La tragedia di Pistunina, alla periferia sud di Messina, continua a tenere con il fiato sospeso un’intera comunità . Anche durante la notte i riflettori sono rimasti accesi sull’area del crollo della palazzina lungo la Strada Statale 114, dove vigili del fuoco, personale della Protezione civile e mezzi meccanici hanno lavorato senza interruzione nella speranza di raggiungere le ultime due persone ancora disperse.
Le operazioni di ricerca procedono con estrema prudenza. La massa di calcestruzzo, travi e solai collassati rende ogni intervento particolarmente complesso e costringe i soccorritori ad avanzare lentamente, verificando la stabilità della struttura passo dopo passo. Con il trascorrere del tempo, tuttavia, si riducono sempre di più le possibilità di trovare superstiti.
Il bilancio provvisorio: quattro vittime accertate
Il numero delle vittime confermate è salito a quattro dopo il recupero del corpo di Sara Leone, 75 anni, estratta dalle macerie nel pomeriggio di ieri al termine di un delicato intervento di scavo.
La donna è il terzo componente della famiglia Leone a perdere la vita nel crollo. In precedenza erano stati recuperati anche i corpi del fratello Carmelo Leone e della sorella Rosa Leone, entrambi residenti negli appartamenti situati ai piani superiori dell’edificio.
Il recupero di Sara Leone ha richiesto diverse ore di lavoro, con i vigili del fuoco costretti a rimuovere progressivamente enormi quantità di detriti prima di poter raggiungere il punto in cui si trovava il corpo.
Restano due dispersi sotto le macerie
Le ricerche sono ora concentrate su Santino Magazzù, marito di Rosa Leone, e sul collaboratore domestico Lhairu Warnakulasuriya, le ultime due persone ancora ufficialmente disperse.
Secondo le valutazioni effettuate dalle squadre di soccorso, entrambi potrebbero trovarsi nella stessa porzione dell’edificio dove sono stati rinvenuti gli altri corpi. Proprio per questo le operazioni si stanno concentrando in quell’area, anche se la presenza di enormi blocchi di cemento e materiale strutturale rallenta notevolmente ogni intervento.
Ogni elemento viene rimosso con attenzione per evitare nuovi cedimenti che potrebbero mettere a rischio gli operatori o compromettere le attività di recupero.
Scavi complessi tra escavatori e interventi manuali
Sul luogo del disastro lavorano contemporaneamente mezzi pesanti e squadre specializzate dei vigili del fuoco.
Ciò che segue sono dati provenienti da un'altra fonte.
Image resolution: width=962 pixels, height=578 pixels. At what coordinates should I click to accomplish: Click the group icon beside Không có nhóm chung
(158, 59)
Gli escavatori continuano a rimuovere grandi quantità di macerie, successivamente caricate sui camion che lasciano senza sosta l’area del crollo. Parallelamente, nei punti più delicati della struttura, entrano in azione i soccorritori, che operano manualmente per ispezionare gli spazi dove potrebbero trovarsi i dispersi.
La distruzione provocata dal cedimento dell’edificio impone un lavoro lungo e meticoloso. Ogni movimento viene pianificato con attenzione per garantire la sicurezza del personale impegnato nelle operazioni e preservare eventuali aree ancora accessibili.
Le attività non si sono mai fermate, nemmeno durante la notte, e proseguiranno fino a quando l’intera zona interessata dal crollo sarà completamente ispezionata.
L’attesa delle famiglie tra speranza e dolore
A poche decine di metri dal cantiere dei soccorsi continua anche la drammatica attesa dei familiari delle persone coinvolte.
Nell’area predisposta dalla Protezione civile lungo la Statale 114 sono presenti volontari e psicologi che assistono i parenti, offrendo sostegno in ore segnate dall’angoscia e dall’incertezza.
Mentre i mezzi continuano a scavare tra le macerie e i vigili del fuoco proseguono senza sosta il loro lavoro, le famiglie restano in attesa di notizie su Santino Magazzù e Lhairu Warnakulasuriya, gli ultimi due dispersi di una tragedia che continua a sconvolgere Messina e il cui bilancio, al momento, resta ancora provvisorio.